Vilnius Coat of Arms

The Vilnius coat of arms is St. Christopher (Kristupas) wading in the water and carrying the Infant Jesus on his shoulders. The coat of arms was given to the city in the seventh year of its existence, i.e. in 1330.

In pagan times, i.e. until the end of the 14th century, the Vilnius coat of arms featured Titan Alkis, hero of Lithuanian ancient tales, carrying his wife Janteryte on his shoulders across the river.

The Origin of the Vilnius Name

It is believed that the name of Vilnius originated from the river at which it is situated, i.e. from the name of the River Vilnele, which had an original name Vilnia.

Tourism Information

After Lithuania's Independence was agreed by Soviet Union in August 1991, Vilnius was rapidly evolving and improving, transforming from a soviet into a western city in less then 10 years.
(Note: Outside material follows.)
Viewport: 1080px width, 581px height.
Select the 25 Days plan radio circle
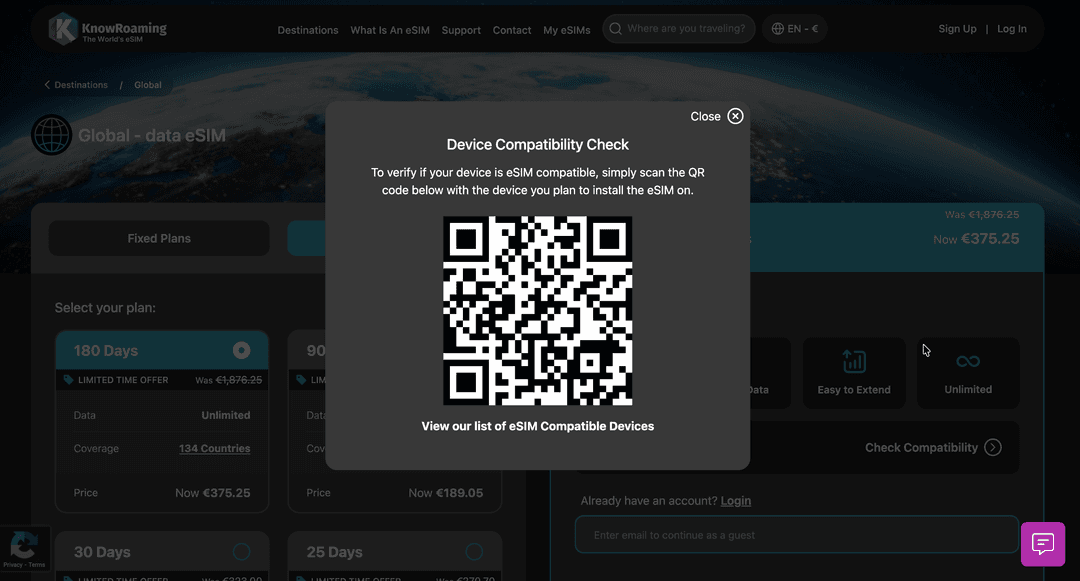pos(472,551)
Today, Vilnius is a modern, cosmopolitan city reminiscent of Copenhagen or Paris. There are more than 40 churches in Vilnius to see. Restaurants, hotels and museums have sprouted since Lithuania declared independence.

Just like all medieval towns, Vilnius was developing around the Town Hall. The central Pilies Street linked the governors’ palace and the Town Hall. Other streets, winding like rivulets in the spring, made their way between the palaces of feudal lords and landlords, churches, shops and craftsmen workrooms. Narrow, curved streets and small cosy courtyards developed to the radial layout of the medieval Vilnius.
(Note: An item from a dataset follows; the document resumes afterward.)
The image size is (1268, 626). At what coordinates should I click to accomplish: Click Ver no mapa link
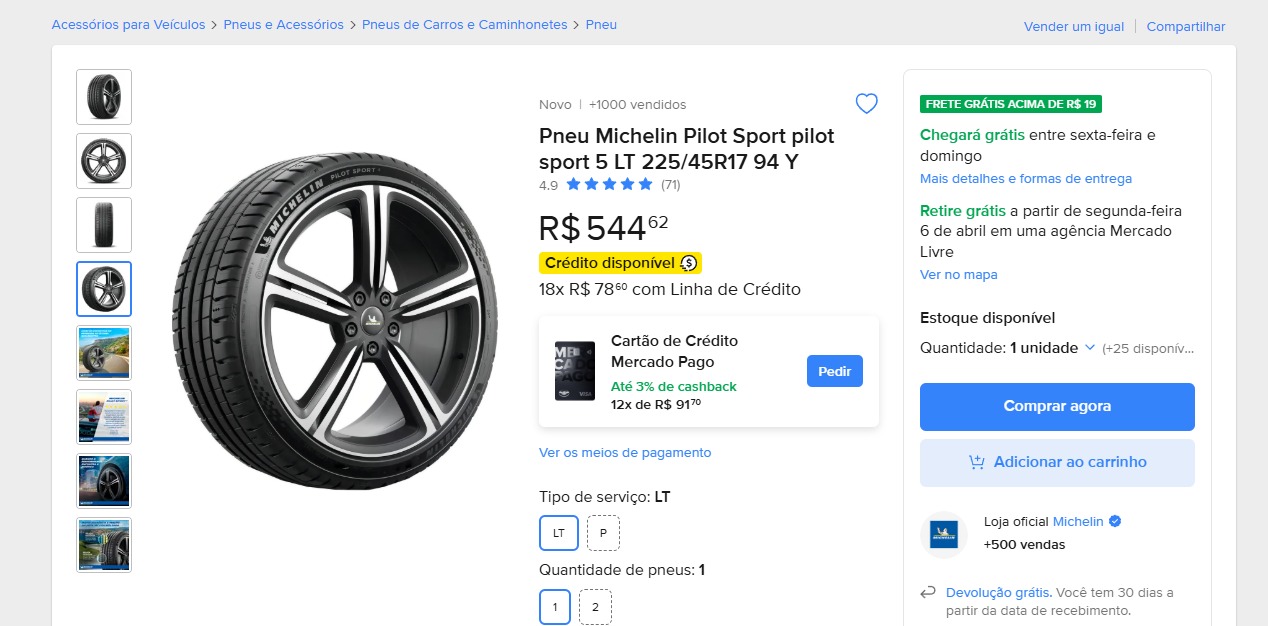coord(958,275)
The Old Town, historical centre of Vilnius, is one of the largest in Eastern Europe (360 ha). The most valuable historic and cultural heritage is concentrated here. The buildings in the old town – there are about 1.5 thousand of them – were built in a number of different centuries, therefore, it is a mixture of all European architectural styles. Although Vilnius is often called a baroque city, here you will find some buildings of gothic, renaissance and other styles. The main sights of the city are the Gediminas Castle and the Cathedral Square, symbols of the capital. Their combination is also a gateway to the historic centre of the capital. Because of its uniqueness, the Old Town of Vilnius was inscribed on the UNESCO World Heritage List in 1994. In 1995 the only known cast of Frank Zappa was installed in the center of Vilnius with the permission of the government. Konstantinas Bogdanas, the renowned Lithuanian sculptor who had previously been casting portraits of Vladimir Lenin, immortalized Zappa.


The climate of Vilnius is transitional between continental and maritime. The average annual temperature is + 6.1 degrees Celsius, in January being – 4.9 and +17.0 degrees Celsius in July. The average precipitation is about 661 mm per year.

There happens extremely hot summers when the thermometer column shows above thirty degrees of Celsium throughout the whole day. It is a real joy for owners of bars, cafés and night clubs as well as for people preferring entertainment: night life in Vilnius is in full swing on such days.


Vilnius is starting point of Vilnius-Kaunas-Klaipeda and Vilnius-Panevezys highways. Though, river Neris may be navigable, no regular water routes exist. Vilnius International Airport serves most Lithuanian international flights to all main European destinations. Vilnius Railway station is an important hub as well.

There is trolleybus network for main public transport routes, city train is in future plans. More information can be found in Vilnius Transport website.